I (F22) got attached to a guy (M25) for 9 months and I liked him but he didn’t share the same feelings for me. He wanted everything in a relationship but didn’t want to take any responsibility and accountability. I don’t know why or how I got attached to him actually but that’s besides the point. The first time we were physically intimate was after I had some alcohol (beer 1 standard) for which I actually requested when we saw each other because I had never drank prior to that and knew he drank and wanted to try it. I was thin at 85 pounds at that time so a single standard made me wobbly on my feet. We were under a bridge and I simply wanted to lay on his chest and after a bit he took off his shirt which I didn’t really care about. But it was when he lifted me up and adjusted me when he sort of came in to kiss me which I reciprocated but wasn’t really into it. Because of my sheer vulnerability of never being with a guy, not being able to say no, and also I think intoxicated state I went along with him. It got into full foreplay. After I held his hand impulsively when we left. But a few days passed and I got a really uneasy feeling. I had told him prior that I had never even held hands with a guy let alone anything rose and that I was timid. In other words he knew of my sheer vulnerability.
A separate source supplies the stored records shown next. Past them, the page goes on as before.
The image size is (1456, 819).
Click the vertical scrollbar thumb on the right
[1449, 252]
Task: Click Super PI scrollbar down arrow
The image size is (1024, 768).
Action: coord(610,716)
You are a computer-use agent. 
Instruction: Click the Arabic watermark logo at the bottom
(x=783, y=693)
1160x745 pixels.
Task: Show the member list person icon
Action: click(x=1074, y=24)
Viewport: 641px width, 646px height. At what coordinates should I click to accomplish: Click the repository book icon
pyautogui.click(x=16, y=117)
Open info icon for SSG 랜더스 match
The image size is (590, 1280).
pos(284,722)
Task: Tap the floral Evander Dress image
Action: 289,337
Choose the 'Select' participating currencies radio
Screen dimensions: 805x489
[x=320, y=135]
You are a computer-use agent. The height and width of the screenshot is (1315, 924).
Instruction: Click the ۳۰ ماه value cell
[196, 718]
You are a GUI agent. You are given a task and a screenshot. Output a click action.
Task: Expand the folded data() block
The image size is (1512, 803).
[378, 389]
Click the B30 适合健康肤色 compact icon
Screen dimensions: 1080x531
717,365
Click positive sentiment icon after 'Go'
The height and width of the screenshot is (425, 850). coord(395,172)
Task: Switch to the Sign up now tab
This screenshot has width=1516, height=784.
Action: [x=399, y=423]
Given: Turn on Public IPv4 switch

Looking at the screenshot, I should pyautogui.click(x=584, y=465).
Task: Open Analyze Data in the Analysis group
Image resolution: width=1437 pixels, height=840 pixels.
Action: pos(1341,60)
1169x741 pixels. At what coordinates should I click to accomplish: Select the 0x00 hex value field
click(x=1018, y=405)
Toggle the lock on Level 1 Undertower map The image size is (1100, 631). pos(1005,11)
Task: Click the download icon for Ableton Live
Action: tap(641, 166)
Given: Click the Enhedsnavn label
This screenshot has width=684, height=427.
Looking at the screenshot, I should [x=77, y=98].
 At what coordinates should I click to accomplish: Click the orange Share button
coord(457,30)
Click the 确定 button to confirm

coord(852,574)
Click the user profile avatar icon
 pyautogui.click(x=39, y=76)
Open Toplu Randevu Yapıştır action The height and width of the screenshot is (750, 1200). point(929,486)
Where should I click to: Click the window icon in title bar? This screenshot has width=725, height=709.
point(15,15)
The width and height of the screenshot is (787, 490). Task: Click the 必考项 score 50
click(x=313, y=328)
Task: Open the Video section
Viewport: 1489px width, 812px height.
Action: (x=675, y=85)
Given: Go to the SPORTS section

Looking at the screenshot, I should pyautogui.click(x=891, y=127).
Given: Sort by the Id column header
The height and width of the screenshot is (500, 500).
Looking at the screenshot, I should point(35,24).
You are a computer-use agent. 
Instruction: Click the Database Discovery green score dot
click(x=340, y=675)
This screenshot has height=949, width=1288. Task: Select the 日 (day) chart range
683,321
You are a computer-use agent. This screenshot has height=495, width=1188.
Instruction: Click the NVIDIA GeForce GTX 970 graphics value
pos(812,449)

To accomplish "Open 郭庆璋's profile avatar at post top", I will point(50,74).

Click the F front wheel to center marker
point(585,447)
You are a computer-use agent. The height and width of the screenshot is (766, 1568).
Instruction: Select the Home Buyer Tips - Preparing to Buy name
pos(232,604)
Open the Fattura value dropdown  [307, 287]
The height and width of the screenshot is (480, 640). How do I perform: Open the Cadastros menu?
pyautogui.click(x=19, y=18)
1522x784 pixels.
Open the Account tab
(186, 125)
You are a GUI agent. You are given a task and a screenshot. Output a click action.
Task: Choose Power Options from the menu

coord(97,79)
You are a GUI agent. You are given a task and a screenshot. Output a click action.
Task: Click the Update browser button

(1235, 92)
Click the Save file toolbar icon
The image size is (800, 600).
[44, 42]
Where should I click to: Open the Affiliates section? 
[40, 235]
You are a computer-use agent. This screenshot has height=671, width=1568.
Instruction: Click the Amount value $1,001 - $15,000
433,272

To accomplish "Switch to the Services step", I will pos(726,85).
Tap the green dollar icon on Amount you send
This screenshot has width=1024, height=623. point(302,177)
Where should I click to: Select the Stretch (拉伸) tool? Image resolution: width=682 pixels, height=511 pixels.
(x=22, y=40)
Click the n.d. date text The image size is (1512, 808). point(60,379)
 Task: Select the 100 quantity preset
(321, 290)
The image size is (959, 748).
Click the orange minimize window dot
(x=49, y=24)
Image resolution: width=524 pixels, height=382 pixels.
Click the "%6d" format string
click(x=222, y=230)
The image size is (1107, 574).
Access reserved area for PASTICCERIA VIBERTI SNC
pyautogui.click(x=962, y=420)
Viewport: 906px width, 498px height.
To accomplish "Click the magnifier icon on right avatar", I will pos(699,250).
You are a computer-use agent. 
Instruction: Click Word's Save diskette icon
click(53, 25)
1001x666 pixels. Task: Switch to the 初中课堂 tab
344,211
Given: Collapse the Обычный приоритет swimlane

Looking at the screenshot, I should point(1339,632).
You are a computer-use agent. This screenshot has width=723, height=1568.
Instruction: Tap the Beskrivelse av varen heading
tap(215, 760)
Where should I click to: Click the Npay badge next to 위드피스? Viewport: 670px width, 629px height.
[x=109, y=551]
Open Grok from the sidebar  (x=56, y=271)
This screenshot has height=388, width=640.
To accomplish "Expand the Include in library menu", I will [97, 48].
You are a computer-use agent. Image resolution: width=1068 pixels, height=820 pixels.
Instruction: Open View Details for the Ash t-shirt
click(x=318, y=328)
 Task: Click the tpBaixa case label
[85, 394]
I know he can’t read my mind but I thought that with his prior experience that he would have had the sensibility to have made me feel more comfortable and check in on me a lot because going from not even holding hands to fingering is a lot. And also stopped it all (due to intoxication) and reassured me that he wasn’t disappointed in it stopping. I feel as I am to blame but still feel uneasy about the whole thing.
Another thing that happened with him was when I was at his apartment and was not dressed. He had a Polaroid camera and was joking about taking photos of me. I jokingly ran away from him and said no jokingly (I really didn’t want him to do it). He took one. At other times he jokingly would take pictures of me on his phone and then deleted them to “reassure” me they were gone. Those times I just didn’t say anything period – again my mistake but I didn’t say yes either. I have a big thing with photos and stuff – huge no no for me. For which I told him. He also pressured me once to send something to him via Snapchat which I gave in once.
Those two things. Usually I expressed my uneasiness with body language more than anything. He was rough during sex and often told me that I wanted it too which neither I liked. I would imply to him via messaging that I didn’t like his roughness such as saying that I liked to be caressed and avoiding harsh words and language when we’d sext (just messaging). Anyway, I just wanted to get some opinions because I feel entirely at fault for all of it. I honestly have been really sort of messed up because of him. For anyone who answers I honestly can’t thank you enough.
tl;dr
I was intoxicated when I had my first intimate moment and the guy knew my sheer vulnerability but didn’t attempt to do anything about it or comfort/reassure me. Also he took un consensual photos of me but I didn’t clearly say no (jokingly said no while running away trying to hide body) am I being dramatic if I said I’m uneasy about it all?